“Aguante el Colo”, corearon cientos de voces sobre la Avenida General Paz, en un mar de remeras negras y sonrisas. El sentimiento era genuino: Megadeth se presentó en Tecnópolis como parte de su gira final This Was Our Life Tour. Fue el primer gesto de argentinidad que horas después culminaría con Dave Mustaine tocando una guitarra con los colores de la bandera nacional, como broche de un amor incondicional.
Desde el inicio se escuchó el famoso “Megadeth, Megadeth, aguante Megadeth”, aquel cántico que el público argentino inmortalizó en el primer concierto del grupo en Obras Sanitarias, en 1994. Ese grito marcó a fuego la relación entre la banda y el país.
La peregrinación sorteó un laberinto de vallas en Tecnópolis para llegar al punto de encuentro, que se convirtió en un crisol de generaciones: desde metaleros de la vieja escuela hasta familias completas, nadie quiso perderse la última función del “Colorado” en esta parte del mundo.
Pasadas las 20, Against fue la banda encargada de abrir la noche. El grupo, integrado por los guitarristas y cantantes Sebastián Radrizzani e Ivan Monastirsky, el baterista Martín Blanco y el bajista Federico Gerván, combinó potentes riffs con dúos de guitarras muy sincronizados. Su repertorio incluyó seis temas: Anestesiado, La sangre de los nuestros, El guara, El encierro, El Libertador y Contra.

El cuarteto no era desconocido en estos lares: hace exactamente dos años, Mustaine ya los había invitado a participar de su anteúltima presentación en el marco del “Crush Rush The World Tour”. Además, han trabajado con bandas como Mastodon, Gojira, Paul Di’Anno, Dream Theater, Scorpions y Judas Priest, entre otros.
Si bien la espera se hizo más amena, aún faltaba el plato fuerte.
El último tango
A las 21:30, Dave Mustaine salió a escena con camisa blanca y una Flying V amarilla para interpretar “Tipping Point”, del último disco, acompañado por el guitarrista finlandés Teemu Mäntysaari, el bajista James LoMenzo y el baterista Dirk Verbeuren.
A lo largo del setlist, “El Colorado” interpretó grandes clásicos como “Hangar 18”, “Sweating Bullets”, la personalísima “In My Darkest Hour”, “Tornado of Souls” y “Peace Sells”.

A mitad del show, como si fuera una canción de amor directamente dirigida al público, la banda tocó “Symphony of Destruction”, su tema más exitoso comercialmente.
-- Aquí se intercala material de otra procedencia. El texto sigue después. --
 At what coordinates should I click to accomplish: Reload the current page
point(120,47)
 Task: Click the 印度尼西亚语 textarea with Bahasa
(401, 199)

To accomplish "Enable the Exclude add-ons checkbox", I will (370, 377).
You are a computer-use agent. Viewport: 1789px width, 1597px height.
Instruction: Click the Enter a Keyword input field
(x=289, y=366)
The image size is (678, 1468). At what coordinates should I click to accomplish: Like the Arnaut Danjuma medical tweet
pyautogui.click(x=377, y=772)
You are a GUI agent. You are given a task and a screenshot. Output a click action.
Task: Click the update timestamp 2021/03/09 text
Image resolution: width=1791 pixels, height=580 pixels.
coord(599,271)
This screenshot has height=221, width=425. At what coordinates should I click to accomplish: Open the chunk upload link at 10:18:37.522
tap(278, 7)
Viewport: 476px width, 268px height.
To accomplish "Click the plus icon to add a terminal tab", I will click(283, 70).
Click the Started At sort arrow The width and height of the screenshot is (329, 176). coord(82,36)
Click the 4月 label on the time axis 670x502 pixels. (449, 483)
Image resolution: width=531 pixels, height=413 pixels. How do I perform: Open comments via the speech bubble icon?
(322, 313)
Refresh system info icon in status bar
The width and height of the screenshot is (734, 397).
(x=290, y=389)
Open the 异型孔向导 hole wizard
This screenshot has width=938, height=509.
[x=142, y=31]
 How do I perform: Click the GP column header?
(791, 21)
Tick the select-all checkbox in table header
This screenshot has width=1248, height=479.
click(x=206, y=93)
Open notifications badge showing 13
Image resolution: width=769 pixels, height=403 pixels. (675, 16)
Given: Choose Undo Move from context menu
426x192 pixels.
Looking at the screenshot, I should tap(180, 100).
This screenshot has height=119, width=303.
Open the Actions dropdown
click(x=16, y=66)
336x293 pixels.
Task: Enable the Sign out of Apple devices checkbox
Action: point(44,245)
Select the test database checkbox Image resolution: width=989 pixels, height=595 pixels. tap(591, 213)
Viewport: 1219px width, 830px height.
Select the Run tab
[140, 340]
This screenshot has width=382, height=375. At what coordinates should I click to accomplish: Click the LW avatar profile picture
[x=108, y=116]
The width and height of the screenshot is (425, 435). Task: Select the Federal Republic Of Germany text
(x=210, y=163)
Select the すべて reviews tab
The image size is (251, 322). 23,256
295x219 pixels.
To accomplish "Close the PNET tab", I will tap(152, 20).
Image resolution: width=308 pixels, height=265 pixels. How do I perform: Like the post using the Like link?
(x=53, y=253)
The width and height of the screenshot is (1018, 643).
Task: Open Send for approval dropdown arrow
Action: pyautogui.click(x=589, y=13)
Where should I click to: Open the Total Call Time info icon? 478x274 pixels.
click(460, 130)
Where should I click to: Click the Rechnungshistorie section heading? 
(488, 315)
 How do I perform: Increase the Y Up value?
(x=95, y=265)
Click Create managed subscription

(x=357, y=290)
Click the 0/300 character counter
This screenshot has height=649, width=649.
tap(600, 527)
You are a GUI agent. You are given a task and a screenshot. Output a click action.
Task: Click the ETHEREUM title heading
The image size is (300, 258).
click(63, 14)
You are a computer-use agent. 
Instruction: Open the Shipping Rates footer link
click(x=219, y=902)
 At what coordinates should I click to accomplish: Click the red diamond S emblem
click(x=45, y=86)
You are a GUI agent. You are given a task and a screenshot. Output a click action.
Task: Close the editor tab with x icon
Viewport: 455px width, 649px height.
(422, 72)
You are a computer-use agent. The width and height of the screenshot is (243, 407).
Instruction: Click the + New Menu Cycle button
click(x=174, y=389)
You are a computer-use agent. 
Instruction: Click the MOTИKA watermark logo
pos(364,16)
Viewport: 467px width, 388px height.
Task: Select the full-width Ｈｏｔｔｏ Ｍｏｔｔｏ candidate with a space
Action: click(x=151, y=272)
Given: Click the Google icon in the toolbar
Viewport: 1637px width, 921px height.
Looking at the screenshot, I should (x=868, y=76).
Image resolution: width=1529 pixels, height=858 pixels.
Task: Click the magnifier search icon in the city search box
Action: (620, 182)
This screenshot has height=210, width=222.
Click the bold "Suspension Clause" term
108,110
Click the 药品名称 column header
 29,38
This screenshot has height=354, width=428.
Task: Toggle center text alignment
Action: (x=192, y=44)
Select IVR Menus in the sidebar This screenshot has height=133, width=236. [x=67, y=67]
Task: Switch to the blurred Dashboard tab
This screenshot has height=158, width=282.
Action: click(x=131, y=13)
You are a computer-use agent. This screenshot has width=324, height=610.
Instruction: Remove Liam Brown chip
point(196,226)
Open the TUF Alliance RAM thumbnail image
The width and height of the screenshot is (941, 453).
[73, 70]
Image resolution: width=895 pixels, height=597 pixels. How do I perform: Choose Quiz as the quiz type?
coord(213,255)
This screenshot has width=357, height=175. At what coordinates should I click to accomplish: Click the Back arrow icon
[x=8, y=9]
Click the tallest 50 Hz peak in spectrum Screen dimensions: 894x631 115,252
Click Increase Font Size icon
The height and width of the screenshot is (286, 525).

La gente cantó una vez más el célebre “Megadeth, Megadeth, aguante Megadeth”, que Mustaine ha calificado como su adaptación favorita.
Luego, al finalizar el tema, el vocalista caminó de un extremo al otro del escenario para agradecer y abrazar simbólicamente a su audiencia, diciendo “muchas gracias” en un español rudimentario pero sincero, dirigido a quienes estuvieron presentes hace 26 años en Obras Sanitarias.
Otro momento álgido fue el recuerdo de Mustaine en su etapa como integrante y compositor de Metallica, a través de las canciones “Mechanix” —la canción “espejo” de “The Four Horsemen”— y “Ride The Lightning”. Posiblemente, en esta etapa de su vida, una forma de sellar la paz con su exbanda, liderada por su excompañero James Hetfield.

Para el final, el artista norteamericano eligió “Holy Wars… The Punishment Due”, y para ello utilizó una Flying V pintada con la bandera argentina. Una nueva declaración de amor hacia estas tierras, que siempre lo acompañaron.
Brazos y cabezas alzados al cielo, junto a un sinfín de agradecimientos, marcaron el cierre de la etapa de David Mustaine en suelo argentino. En el campo, la euforia y la felicidad del principio se tiñeron de nostalgia y tristeza, pero también de reconocimiento.
Pasadas las 23, terminó el último tango de uno de los mayores exponentes del heavy y el thrash metal. Que hizo de Argentina uno de sus lugares en el mundo. Y que, aún con el paso de los años, seguirá resonando el “aguante” argento, ese que lo encandiló y que después el mundo imitó. Pero el amor verdadero, hay uno solo.